[Collection entries]
= Beginning of Section =
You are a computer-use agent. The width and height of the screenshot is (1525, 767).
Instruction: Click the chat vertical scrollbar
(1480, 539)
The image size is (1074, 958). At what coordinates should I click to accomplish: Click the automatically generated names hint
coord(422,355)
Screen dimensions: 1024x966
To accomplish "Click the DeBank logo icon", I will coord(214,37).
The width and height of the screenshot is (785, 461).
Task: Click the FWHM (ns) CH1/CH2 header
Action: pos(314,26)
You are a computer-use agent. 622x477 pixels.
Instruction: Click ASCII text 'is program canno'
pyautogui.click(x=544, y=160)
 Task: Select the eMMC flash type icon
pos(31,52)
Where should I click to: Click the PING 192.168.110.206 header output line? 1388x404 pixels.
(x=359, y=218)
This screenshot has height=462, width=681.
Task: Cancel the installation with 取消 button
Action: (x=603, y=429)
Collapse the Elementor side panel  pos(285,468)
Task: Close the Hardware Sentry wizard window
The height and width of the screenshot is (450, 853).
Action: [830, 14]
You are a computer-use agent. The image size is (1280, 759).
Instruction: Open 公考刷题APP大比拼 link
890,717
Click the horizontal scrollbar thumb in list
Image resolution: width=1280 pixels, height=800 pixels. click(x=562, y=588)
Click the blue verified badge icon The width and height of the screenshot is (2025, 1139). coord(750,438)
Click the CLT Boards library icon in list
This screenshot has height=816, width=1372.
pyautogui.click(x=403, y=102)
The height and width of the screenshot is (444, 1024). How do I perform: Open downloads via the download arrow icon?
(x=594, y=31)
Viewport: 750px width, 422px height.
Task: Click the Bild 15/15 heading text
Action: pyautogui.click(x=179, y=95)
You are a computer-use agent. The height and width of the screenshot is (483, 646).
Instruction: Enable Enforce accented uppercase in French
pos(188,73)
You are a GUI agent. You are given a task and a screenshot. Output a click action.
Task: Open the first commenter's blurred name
= End of Section =
__WHAT IS BEING ASKED__: Give the data again, exactly as it stands.

__OUTPUT OF THE TASK__:
You are a computer-use agent. The width and height of the screenshot is (1525, 767).
Instruction: Click the chat vertical scrollbar
(1480, 539)
The image size is (1074, 958). At what coordinates should I click to accomplish: Click the automatically generated names hint
coord(422,355)
Screen dimensions: 1024x966
To accomplish "Click the DeBank logo icon", I will coord(214,37).
The width and height of the screenshot is (785, 461).
Task: Click the FWHM (ns) CH1/CH2 header
Action: pos(314,26)
You are a computer-use agent. 622x477 pixels.
Instruction: Click ASCII text 'is program canno'
pyautogui.click(x=544, y=160)
 Task: Select the eMMC flash type icon
pos(31,52)
Where should I click to: Click the PING 192.168.110.206 header output line? 1388x404 pixels.
(x=359, y=218)
This screenshot has height=462, width=681.
Task: Cancel the installation with 取消 button
Action: (x=603, y=429)
Collapse the Elementor side panel  pos(285,468)
Task: Close the Hardware Sentry wizard window
The height and width of the screenshot is (450, 853).
Action: [830, 14]
You are a computer-use agent. The image size is (1280, 759).
Instruction: Open 公考刷题APP大比拼 link
890,717
Click the horizontal scrollbar thumb in list
Image resolution: width=1280 pixels, height=800 pixels. click(x=562, y=588)
Click the blue verified badge icon The width and height of the screenshot is (2025, 1139). coord(750,438)
Click the CLT Boards library icon in list
This screenshot has height=816, width=1372.
pyautogui.click(x=403, y=102)
The height and width of the screenshot is (444, 1024). How do I perform: Open downloads via the download arrow icon?
(x=594, y=31)
Viewport: 750px width, 422px height.
Task: Click the Bild 15/15 heading text
Action: pyautogui.click(x=179, y=95)
You are a computer-use agent. The height and width of the screenshot is (483, 646).
Instruction: Enable Enforce accented uppercase in French
pos(188,73)
You are a GUI agent. You are given a task and a screenshot. Output a click action.
Task: Open the first commenter's blurred name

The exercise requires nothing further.